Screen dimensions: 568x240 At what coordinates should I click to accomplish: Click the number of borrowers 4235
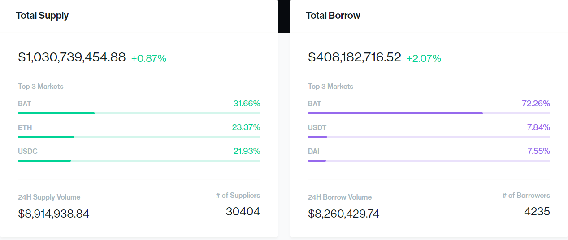click(537, 211)
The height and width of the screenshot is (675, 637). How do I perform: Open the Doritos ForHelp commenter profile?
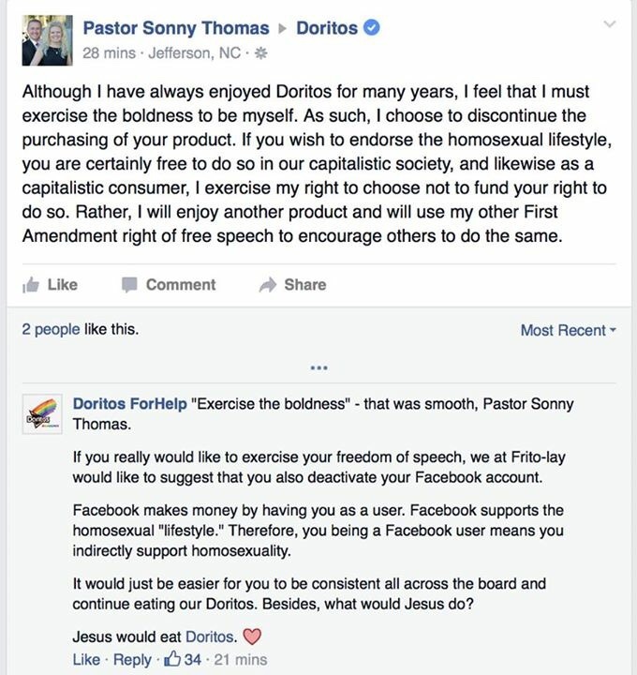click(129, 404)
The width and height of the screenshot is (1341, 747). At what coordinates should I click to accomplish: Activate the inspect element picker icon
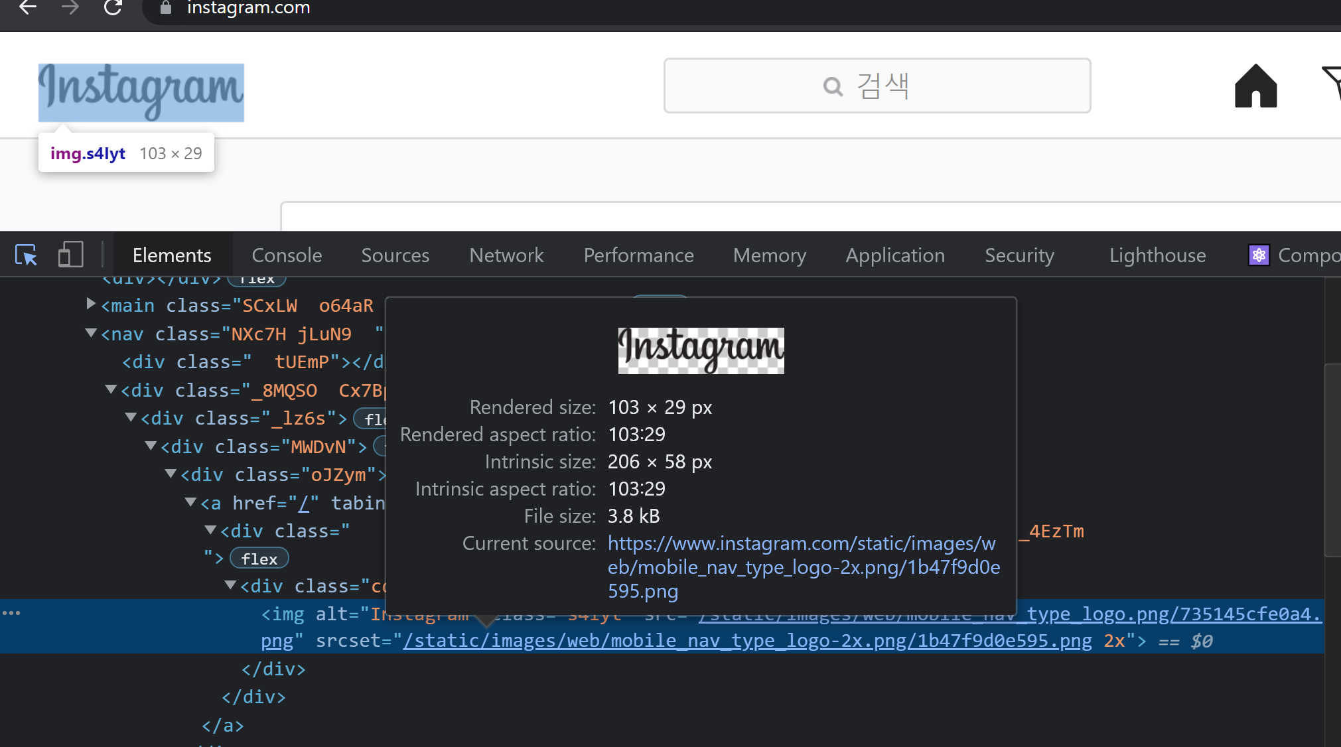[x=27, y=255]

== == ==

## WORK REQUIRED
Turn the rows above into a JSON list of strings, with one string per line and no blank lines. Leave out the pictures.

## EXPECTED ANSWER
[
  "Screen dimensions: 568x240 At what coordinates should I click to accomplish: Click the number of borrowers 4235",
  "click(537, 211)",
  "The height and width of the screenshot is (675, 637). How do I perform: Open the Doritos ForHelp commenter profile?",
  "click(129, 404)",
  "The width and height of the screenshot is (1341, 747). At what coordinates should I click to accomplish: Activate the inspect element picker icon",
  "[x=27, y=255]"
]